The Islamic Republic of Iran test-fired the latest version of its long-range Sajjil-2 missile yesterday, delivering a blunt message that it is ready to retaliate should Israel, the United States or anyone else attempt a military strike against its nuclear enrichment facilities.
Images of the launch were shown on state television. Defence Minister General Ahmad Vahidi said that the new missile would be a “strong deterrent” against a possible attack.
The missiles are capable of travelling 1,200 miles, putting Israel within reach, as well as US bases in the Gulf region and parts of Turkey and south-east Europe.
The firing drew a strong rebuke from Prime Minister, Gordon Brown.
“This is a matter of serious concern to the international community and it does make the case for us moving further on sanctions. We will treat this with the seriousness it deserves,” he said.
Diplomats expect Iran's continuing defiance to become the focus of bilateral talks between leaders at the Copenhagen climate forum.
In recent days the US, France and Britain have all publicly advertised their impatience with Iran's position and their readiness to begin work immediately on a fourth round of sanctions against it at the UN Security Council.
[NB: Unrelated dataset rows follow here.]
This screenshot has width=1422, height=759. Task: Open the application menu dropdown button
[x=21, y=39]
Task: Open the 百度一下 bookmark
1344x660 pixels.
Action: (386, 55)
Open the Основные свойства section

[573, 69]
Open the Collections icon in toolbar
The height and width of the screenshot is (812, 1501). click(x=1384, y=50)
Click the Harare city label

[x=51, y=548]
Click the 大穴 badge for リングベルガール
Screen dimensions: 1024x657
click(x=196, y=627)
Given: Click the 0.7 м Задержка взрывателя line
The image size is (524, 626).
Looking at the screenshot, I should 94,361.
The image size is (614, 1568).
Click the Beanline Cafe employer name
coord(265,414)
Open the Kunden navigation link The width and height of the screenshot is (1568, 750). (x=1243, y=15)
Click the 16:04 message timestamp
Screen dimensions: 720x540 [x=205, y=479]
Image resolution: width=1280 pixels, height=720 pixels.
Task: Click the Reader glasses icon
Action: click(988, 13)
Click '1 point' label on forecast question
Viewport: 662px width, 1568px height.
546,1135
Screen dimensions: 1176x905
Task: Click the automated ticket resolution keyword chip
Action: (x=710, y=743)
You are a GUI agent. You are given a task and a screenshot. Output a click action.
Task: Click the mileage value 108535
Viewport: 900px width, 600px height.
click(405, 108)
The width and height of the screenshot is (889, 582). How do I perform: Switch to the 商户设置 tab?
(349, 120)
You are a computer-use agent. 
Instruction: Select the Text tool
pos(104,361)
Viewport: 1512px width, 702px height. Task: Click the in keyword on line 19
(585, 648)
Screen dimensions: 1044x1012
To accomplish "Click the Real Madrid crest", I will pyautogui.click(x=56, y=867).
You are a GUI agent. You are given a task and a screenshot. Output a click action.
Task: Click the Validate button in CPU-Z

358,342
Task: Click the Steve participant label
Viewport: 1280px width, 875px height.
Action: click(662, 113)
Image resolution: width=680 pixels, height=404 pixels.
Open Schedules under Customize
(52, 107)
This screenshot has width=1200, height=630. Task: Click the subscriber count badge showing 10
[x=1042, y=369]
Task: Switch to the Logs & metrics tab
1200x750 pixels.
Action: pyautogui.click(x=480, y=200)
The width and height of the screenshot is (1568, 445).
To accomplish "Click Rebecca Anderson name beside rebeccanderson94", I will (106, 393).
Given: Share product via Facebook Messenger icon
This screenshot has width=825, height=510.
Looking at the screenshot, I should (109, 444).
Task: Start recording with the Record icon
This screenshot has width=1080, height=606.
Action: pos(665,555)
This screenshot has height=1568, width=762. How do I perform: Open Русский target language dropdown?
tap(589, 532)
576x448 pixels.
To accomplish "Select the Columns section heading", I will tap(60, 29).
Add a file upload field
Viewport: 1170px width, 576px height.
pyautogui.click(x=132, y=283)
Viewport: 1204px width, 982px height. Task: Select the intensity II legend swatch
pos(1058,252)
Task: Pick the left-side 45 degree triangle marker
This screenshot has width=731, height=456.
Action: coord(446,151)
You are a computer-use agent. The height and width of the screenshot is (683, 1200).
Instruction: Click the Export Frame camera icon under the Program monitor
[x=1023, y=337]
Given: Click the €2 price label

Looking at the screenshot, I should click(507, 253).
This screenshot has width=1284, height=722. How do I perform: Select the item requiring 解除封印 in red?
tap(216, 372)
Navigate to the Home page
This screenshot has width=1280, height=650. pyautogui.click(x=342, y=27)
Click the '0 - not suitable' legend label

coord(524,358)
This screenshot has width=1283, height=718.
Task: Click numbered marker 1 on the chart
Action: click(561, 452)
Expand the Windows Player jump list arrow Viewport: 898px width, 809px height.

Attempts to cajole Iran into accepting a deal under which it would agree to export low-enriched uranium to foreign countries for further processing into fuel for civilian energy generation have proceeded in fits and starts, with Iran at first agreeing to the regime and then stepping back from it.
For its part, Tehran continues to insist that developing an atomic industry is its sovereign right and that the research is aimed only at civil energy generation and has nothing to do with weapons.